Gift Guide: Film Criticism, The Great Movies III, and The New Biographical Dictionary of Film, Fifth Edition
Roger Ebert
Reviewed by Kimberley Jones, Fri., Dec. 10, 2010

The Great Movies III
by Roger EbertUniversity of Chicago Press, 432 pp., $30
The New Biographical Dictionary of Film: Fifth Edition, Completely Updated and Expanded
by David ThomsonKnopf, 1,088 pp., $40
There's a certain unbendingness to film criticism, at least the kind of criticism that codas in a star rating or letter grade. But Roger Ebert – co-originator of that most famous of movie reviewer shorthands, the thumbs-up and -down – isn't embarrassed to admit when he got it wrong. In this third collection of his "Great Movies" essays (previously published on the Chicago Sun-Times website), Ebert reassesses classic films, which sometimes means redressing wrongheaded early reads (Killer of Sheep and Last Tango in Paris' Maria Schneider, for instance, are both rehabilitated here). That's a rare quality in a film critic, but that term – its exclusivity – doesn't begin to contain the kind of writer Ebert has blossomed into since post-surgery complications in 2006 rendered him unable to speak. Since then, he's become an indefatigable blogger, producing sprawling think pieces – intimate without the ickiness of the confessional – on everything from Darwinism and the defense of elitism to alcoholism and, somewhat famously, the questionable quality of video games. Film scholar David Bordwell, who writes the foreward to Great Movies III, gets the closest to articulating Ebert's evolution into a cultural commentator: He calls him a "man of letters." Besides having the pleasing ring of the Algonquin Round Table about it (and one suspects Ebert could easily hold his bon-mot own with that crowd), "man of letters" also gets at the expansiveness of Ebert's interests and the nuts-and-bolts precision of his craft. His retelling of Meryl Streep's comic high point in Adaptation, in which she "ingests an obscure Indian drug, wriggles her toes, and does a phone tone duet," is as delightfully spry as the scene it describes, and he shows Wildean wit with his estimation of Audrey Hepburn in My Fair Lady: "That Hepburn did not do her own singing obscures her triumph, which is that she did her own acting." His has a deceptively conversational style – the kind you might call readable if that word didn't now whiff of dismissiveness. Scrap readable, then; substitute vibrant and vital.

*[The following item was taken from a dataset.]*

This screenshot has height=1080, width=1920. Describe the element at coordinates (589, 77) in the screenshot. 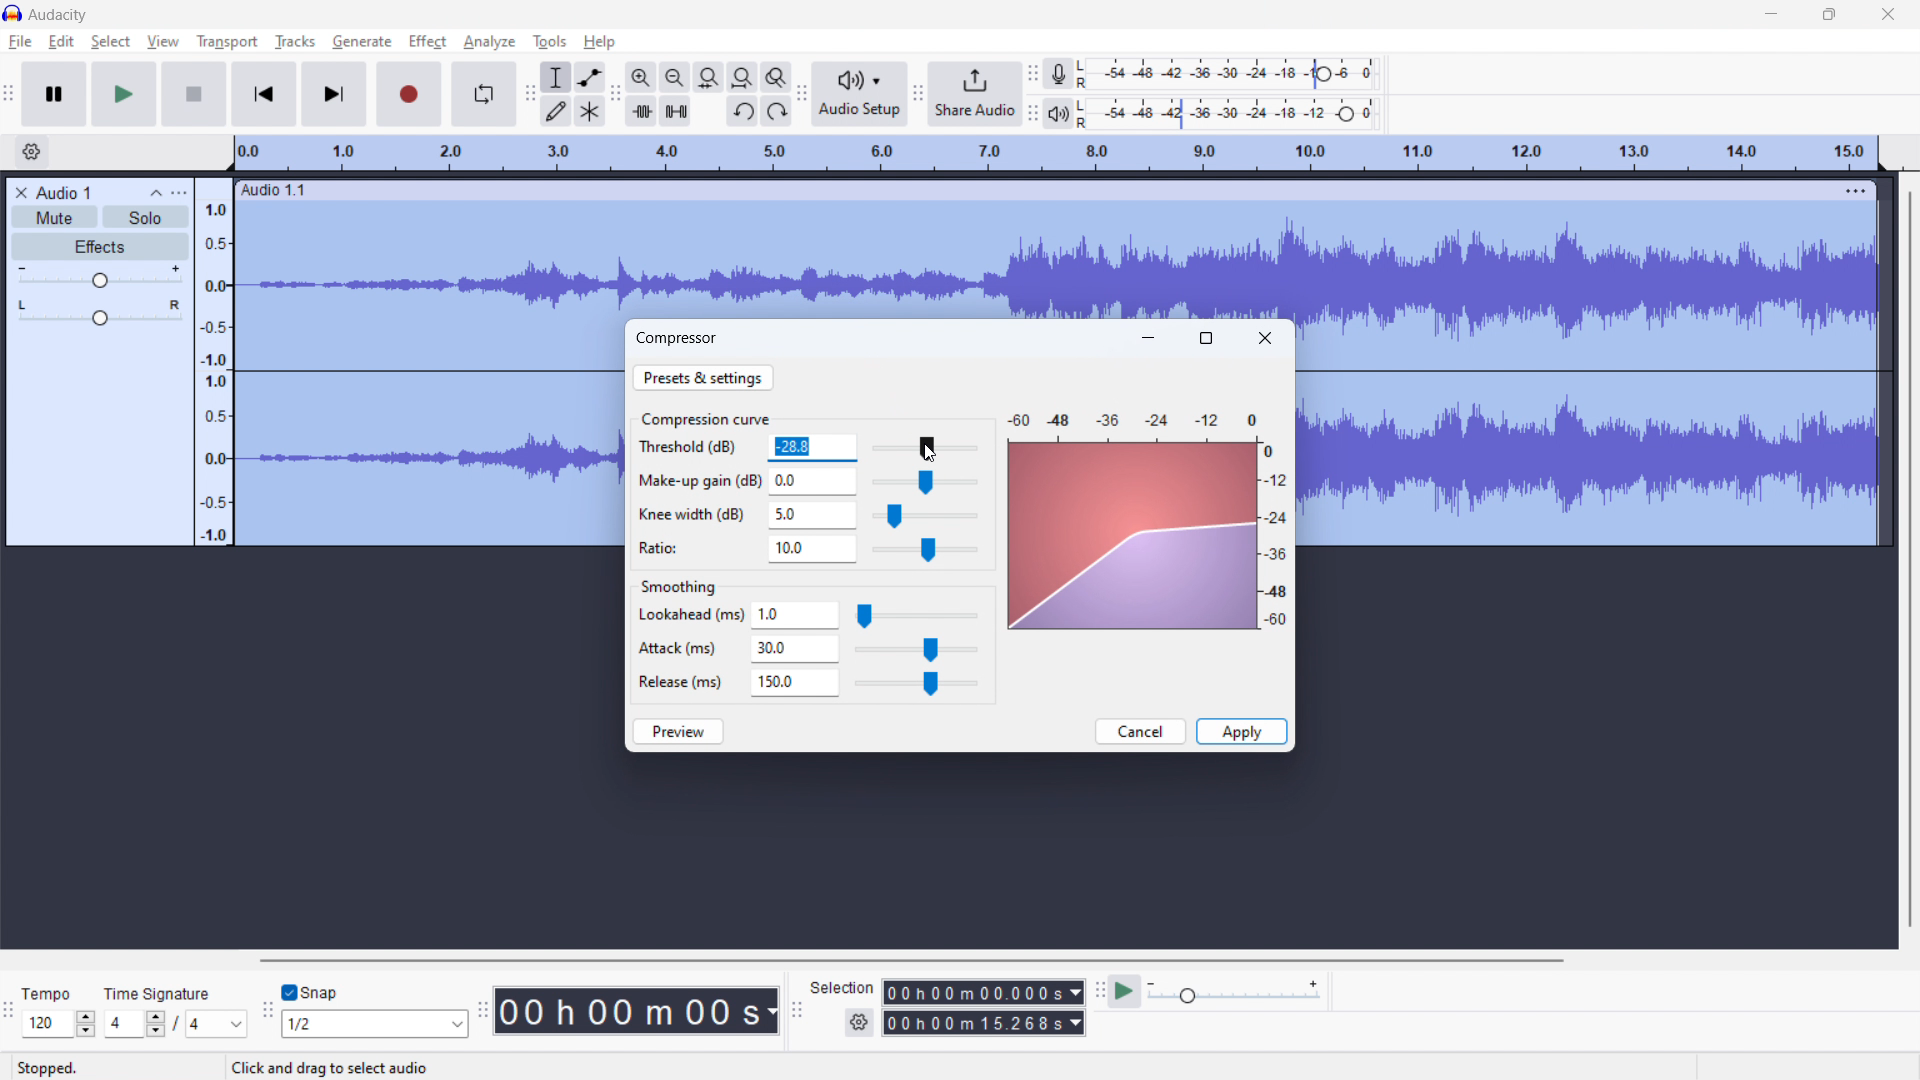

I see `envelop tool` at that location.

David Thomson is another titan in the field, albeit a far more curmudgeonly one. Indeed, one of the great pleasures of The New Biographical Dictionary of Film is its author's prickliness. (He ruthlessly dispatched Wes Anderson in the 2002 edition thusly: "Watch this space. What does that mean? That he might be something one day.") For this fifth edition (the first one came out in 1975), Thomson has updated the 1,000-plus pre-existing entries and added 130 more. Yes, Anderson warrants more than 14 cutting words this time around. But the omission of key women in film, especially contemporary artists, continues to rankle. Notably absent: Lisa Cholodenko, Nicole Holofcener, Catherine Breillat, Tamara Jenkins, Barbara Kopple, Deepa Mehta, and Julie Taymor. And though the rightfully lauded editor Walter Murch gets an entry, his contemporaries Dede Allen (Bonnie and Clyde) and Thelma Schoonmaker (Scorcese's longtime collaborator) don't make the cut. Gripes aside – and, truly, Thomson himself is a griper par excellence – The New Biographical Dictionary of Film is indispensable, not to mention legitimately fun for any cineaste. It's a rabbit hole kind of read, wherein a quick skim of, say, Frederic March's filmography will send the reader capering over to check out his Dr. Jekyll and Mr. Hyde director Rouben Mamoulian, who's two entries away from Joseph Mankiewicz, who wrote A Letter to Three Wives, and that might get a person thinking about Max Ophüls' Letter From an Unknown Woman ... until two hours later you find yourself glassy-eyed on Peter Ustinov's page, gorged on film. But what a feast.